EXERCISE DATA:
* * * * * * *
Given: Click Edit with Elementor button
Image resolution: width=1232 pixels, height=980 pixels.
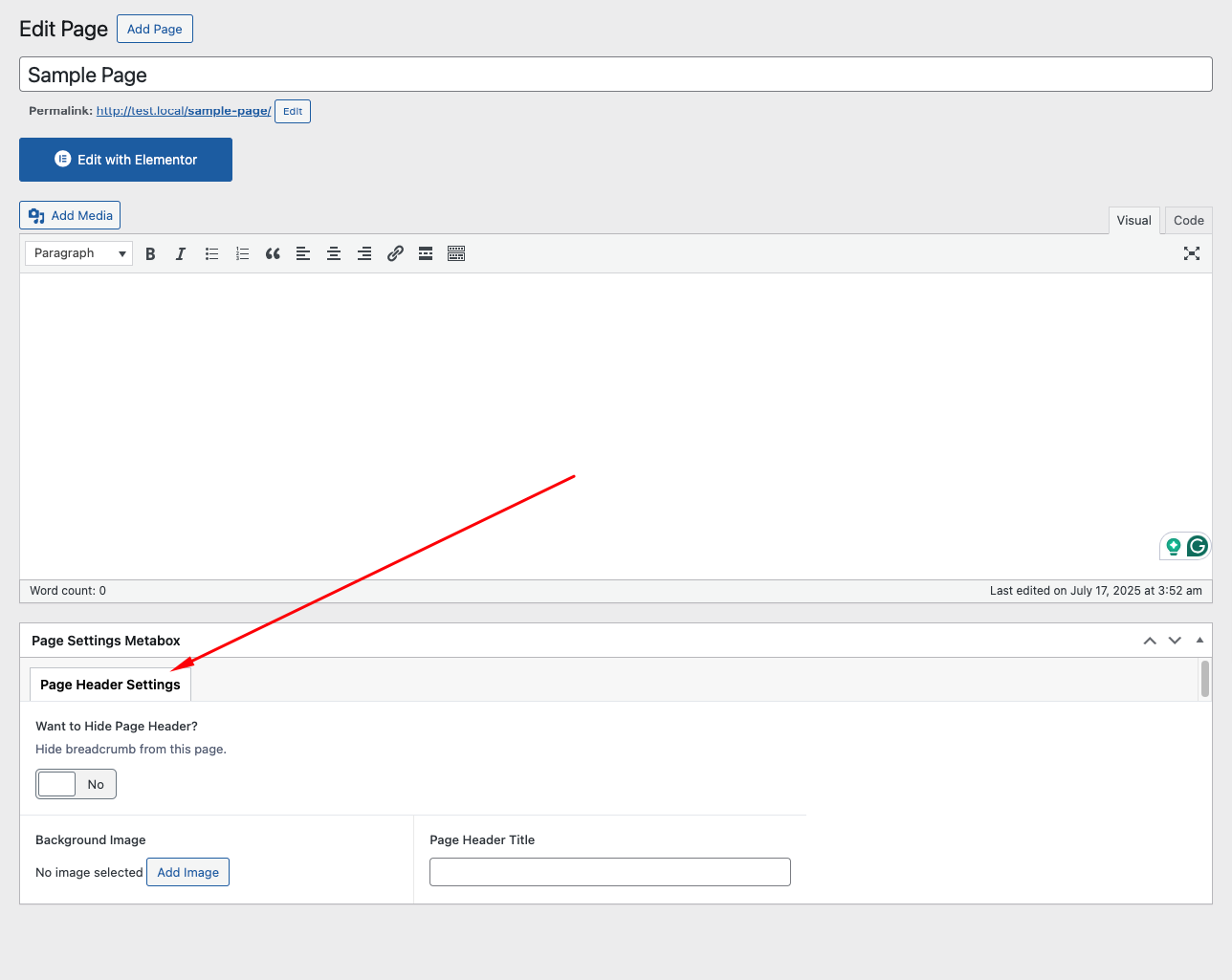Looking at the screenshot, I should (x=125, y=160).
* * * * * * *
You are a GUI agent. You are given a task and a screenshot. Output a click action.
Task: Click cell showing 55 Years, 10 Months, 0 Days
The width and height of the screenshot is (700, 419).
* * * * * * *
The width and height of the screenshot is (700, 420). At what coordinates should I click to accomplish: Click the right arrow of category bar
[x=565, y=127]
* * * * * * *
PROBLEM DETAILS: Repeat, word for word, the lines above between the line holding "Task: Click cell" and the line holding "The width and height of the screenshot is (700, 419).", inclusive; omit everything else.

ANSWER FOR THE TASK:
Task: Click cell showing 55 Years, 10 Months, 0 Days
The width and height of the screenshot is (700, 419).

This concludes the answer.